--- Records provided ---
>>>>

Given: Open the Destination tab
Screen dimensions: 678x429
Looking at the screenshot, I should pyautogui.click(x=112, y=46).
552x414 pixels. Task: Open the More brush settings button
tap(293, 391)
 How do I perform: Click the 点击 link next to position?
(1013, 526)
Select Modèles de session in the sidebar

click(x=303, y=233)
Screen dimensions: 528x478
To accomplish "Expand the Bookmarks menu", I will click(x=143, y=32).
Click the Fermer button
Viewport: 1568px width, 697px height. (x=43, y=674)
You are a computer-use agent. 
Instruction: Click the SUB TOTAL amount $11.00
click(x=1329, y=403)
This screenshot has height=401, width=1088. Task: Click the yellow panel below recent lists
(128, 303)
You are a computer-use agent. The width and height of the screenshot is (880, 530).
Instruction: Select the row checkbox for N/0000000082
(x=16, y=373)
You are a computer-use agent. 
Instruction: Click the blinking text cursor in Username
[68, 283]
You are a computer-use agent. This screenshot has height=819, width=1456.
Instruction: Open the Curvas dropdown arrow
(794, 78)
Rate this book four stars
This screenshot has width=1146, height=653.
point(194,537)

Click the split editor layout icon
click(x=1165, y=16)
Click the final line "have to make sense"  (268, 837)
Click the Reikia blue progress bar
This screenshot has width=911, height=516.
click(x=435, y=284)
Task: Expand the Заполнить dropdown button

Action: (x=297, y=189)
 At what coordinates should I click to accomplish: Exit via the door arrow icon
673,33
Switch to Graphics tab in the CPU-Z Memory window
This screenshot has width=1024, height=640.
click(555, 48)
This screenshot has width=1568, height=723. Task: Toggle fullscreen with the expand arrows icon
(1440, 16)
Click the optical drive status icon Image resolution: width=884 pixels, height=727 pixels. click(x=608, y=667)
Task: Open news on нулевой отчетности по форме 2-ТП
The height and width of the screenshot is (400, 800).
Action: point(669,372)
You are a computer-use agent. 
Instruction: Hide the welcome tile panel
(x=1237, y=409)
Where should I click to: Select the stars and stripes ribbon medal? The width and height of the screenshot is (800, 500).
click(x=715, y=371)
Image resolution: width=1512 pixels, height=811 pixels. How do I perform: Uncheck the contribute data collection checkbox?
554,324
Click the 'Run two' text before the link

<<<<

--- Problem to work on ---
Starting at the line that contains "Click the Reikia blue progress bar", write out every line through the last one in the data above, exactly as it stands.

--- Answer below ---
Click the Reikia blue progress bar
This screenshot has width=911, height=516.
click(x=435, y=284)
Task: Expand the Заполнить dropdown button

Action: (x=297, y=189)
 At what coordinates should I click to accomplish: Exit via the door arrow icon
673,33
Switch to Graphics tab in the CPU-Z Memory window
This screenshot has width=1024, height=640.
click(555, 48)
This screenshot has width=1568, height=723. Task: Toggle fullscreen with the expand arrows icon
(1440, 16)
Click the optical drive status icon Image resolution: width=884 pixels, height=727 pixels. click(x=608, y=667)
Task: Open news on нулевой отчетности по форме 2-ТП
The height and width of the screenshot is (400, 800).
Action: point(669,372)
You are a computer-use agent. 
Instruction: Hide the welcome tile panel
(x=1237, y=409)
Where should I click to: Select the stars and stripes ribbon medal? The width and height of the screenshot is (800, 500).
click(x=715, y=371)
Image resolution: width=1512 pixels, height=811 pixels. How do I perform: Uncheck the contribute data collection checkbox?
554,324
Click the 'Run two' text before the link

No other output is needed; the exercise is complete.